The one guitarist Eddie Van Halen hated working with: “A real dick”
It’s almost not fair to judge any guitarist on the same level as Eddie Van Halen.
By now, his style of playing is as revered as Jimi Hendrix was in the 1960s, and anyone who has ever tried to tap their way through one of their solos was always going to be involuntarily mimicking what he was doing every single time they got up onstage to play. But even in an era that was dripping with guitar heroes, Eddie figured that there were a few who weren’t exactly the nicest people when he first joined the touring circuit.
But it’s not like guitarists were bending over backwards to learn from this guy when they first got started. It’s like the Wild West every single time that any band goes out onstage, and if someone was out there blowing everyone away every single time they touched the fretboard, it’s not like they were going to be having the best time. The last thing they needed was someone to upstage them, so bands like Black Sabbath really had their work cut out for them when they found these new kids from California.
Ozzy Osbourne had talked about Van Halen giving them a run for their money, but no one was going to infringe on Tony Iommi’s territory. He was a dark wizard of rock and roll in many respects, but when the other guitar heroes saw what Eddie could do, he remembered getting more than a little bit annoyed when they started copying him. These were his heroes, and now all they wanted to do was steal every single lick that he played the minute that the stage lights went out.
It’s one thing for someone like Rick Derringer to steal from Eddie’s licks, but the fact that Tom Scholz did the same thing was going the extra mile. Scholz had already been known for pioneering some of the greatest guitar sounds of the 1970s on that first Boston record, so hearing him taking the same kind of technique that Eddie was doing along with it was severely below the belt as far as Eddie was concerned.
He could at least call Derringer out on it, but since Scholz was so standoffish when the band played, Eddie didn’t necessarily have kind words to say about him after the fact, saying, “Tom Scholtz is a real dick.

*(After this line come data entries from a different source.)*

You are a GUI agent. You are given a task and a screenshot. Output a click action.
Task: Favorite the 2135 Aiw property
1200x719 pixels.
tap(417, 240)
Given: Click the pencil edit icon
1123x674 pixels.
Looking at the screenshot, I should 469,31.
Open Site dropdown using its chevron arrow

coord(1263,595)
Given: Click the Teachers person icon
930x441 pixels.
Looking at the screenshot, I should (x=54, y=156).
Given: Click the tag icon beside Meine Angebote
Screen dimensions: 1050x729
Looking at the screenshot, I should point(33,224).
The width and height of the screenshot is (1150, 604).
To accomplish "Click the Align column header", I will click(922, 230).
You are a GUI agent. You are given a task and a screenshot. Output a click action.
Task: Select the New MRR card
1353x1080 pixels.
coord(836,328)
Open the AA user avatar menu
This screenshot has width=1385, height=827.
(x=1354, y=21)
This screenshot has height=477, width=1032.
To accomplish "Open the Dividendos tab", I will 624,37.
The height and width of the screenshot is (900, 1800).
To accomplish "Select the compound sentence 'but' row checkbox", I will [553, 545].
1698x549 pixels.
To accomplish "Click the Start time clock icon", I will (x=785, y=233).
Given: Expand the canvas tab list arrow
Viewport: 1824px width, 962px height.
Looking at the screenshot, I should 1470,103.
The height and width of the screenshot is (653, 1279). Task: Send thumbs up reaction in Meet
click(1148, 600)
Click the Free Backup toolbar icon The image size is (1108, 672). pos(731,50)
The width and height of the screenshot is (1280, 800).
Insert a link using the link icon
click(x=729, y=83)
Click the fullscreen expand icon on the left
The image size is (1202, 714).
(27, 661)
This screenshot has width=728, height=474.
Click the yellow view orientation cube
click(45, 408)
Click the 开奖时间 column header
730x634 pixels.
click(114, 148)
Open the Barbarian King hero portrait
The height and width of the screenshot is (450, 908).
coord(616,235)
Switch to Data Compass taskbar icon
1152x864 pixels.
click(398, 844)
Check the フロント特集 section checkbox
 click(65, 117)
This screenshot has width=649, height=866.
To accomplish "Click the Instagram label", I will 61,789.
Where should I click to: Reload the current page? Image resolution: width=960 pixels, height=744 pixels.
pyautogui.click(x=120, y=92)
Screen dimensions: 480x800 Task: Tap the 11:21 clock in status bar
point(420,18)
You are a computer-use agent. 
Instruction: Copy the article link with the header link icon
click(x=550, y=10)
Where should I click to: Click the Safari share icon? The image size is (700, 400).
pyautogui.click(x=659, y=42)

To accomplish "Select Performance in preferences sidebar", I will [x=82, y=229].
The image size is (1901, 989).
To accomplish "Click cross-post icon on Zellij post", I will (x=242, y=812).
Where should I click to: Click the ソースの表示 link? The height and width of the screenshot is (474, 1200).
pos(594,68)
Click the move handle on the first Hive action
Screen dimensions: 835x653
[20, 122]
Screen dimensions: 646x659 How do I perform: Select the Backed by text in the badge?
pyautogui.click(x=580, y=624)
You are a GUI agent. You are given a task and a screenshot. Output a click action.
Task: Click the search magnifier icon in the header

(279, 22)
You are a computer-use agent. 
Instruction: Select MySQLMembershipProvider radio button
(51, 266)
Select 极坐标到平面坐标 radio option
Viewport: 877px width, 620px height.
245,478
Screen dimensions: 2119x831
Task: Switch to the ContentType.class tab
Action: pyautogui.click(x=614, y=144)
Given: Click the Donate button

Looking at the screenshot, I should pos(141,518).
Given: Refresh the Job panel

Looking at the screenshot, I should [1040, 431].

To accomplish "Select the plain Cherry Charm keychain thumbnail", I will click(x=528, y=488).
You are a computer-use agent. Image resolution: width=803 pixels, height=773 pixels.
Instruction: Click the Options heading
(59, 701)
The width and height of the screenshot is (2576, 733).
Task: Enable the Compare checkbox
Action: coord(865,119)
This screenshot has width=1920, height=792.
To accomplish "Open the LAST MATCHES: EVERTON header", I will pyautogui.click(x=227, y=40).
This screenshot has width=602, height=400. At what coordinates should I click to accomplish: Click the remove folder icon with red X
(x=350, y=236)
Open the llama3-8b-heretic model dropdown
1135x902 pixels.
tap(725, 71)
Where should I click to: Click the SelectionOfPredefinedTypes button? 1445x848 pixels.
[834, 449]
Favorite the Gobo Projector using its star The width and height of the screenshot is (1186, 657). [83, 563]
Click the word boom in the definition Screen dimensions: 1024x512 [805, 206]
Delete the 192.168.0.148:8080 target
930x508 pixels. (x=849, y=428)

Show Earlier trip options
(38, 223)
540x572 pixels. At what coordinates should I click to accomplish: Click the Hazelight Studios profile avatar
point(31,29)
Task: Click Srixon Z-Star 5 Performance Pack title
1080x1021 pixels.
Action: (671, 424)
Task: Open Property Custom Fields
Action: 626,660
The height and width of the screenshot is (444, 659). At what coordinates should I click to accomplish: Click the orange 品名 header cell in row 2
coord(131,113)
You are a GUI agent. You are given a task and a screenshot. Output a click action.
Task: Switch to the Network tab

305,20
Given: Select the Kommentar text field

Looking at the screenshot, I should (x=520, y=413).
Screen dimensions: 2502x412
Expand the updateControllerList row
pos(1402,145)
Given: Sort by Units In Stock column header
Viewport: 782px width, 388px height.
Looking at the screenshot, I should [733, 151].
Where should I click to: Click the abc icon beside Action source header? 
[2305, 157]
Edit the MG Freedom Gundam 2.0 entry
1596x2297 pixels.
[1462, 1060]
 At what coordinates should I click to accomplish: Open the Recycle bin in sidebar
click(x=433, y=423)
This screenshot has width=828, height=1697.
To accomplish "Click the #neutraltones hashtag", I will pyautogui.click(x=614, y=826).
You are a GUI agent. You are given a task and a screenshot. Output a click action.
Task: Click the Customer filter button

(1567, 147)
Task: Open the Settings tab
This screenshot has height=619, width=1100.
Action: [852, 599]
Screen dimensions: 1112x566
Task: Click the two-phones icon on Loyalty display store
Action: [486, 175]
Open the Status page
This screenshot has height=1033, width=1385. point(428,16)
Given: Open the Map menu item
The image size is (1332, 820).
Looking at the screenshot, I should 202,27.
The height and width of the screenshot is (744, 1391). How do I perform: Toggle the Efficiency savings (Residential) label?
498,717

He’s unsociable. I guess he just thinks he’s God or something. He never comes around, he doesn’t say hi. He doesn’t do anything. Just kind of hides out, runs onstage and plays, and disappears afterwards. So I started talking to the other guitarist (in Boston), and I told him, ‘Hey. Tell him I think he’s fucked!’”
But the best kind of revenge usually came from the records that Eddie put out afterwards. He knew he couldn’t keep doing the same schtick every time he played, and even if there were moments where his taps would sound the same, no one could even fathom the kind of playing that he was doing when he launched into the intro to ‘Little Guitars’ or started that little army of notes that kicks off ‘Mean Street’.
Because when you look at how everyone tried to copy him, it was about much more than using both hands on the fretboard. There have been plenty of stories about everyone from Ted Nugent to Billy Corgan trying out his gear, but when you listen to them play some of those iconic licks, you realise that a lot of the Van Halen sound was all in Eddie’s hands from their debut record onward.
So while Scholz can try to jack his style all he wants, the fact is that Eddie was his own unique animal, and no amount of studio trickery was going to stop that. Boston already had their sound down to a tee, and even if there were a few great guitar hero moments throughout their career, no one can emulate a guitarist that put their whole self into every note they played.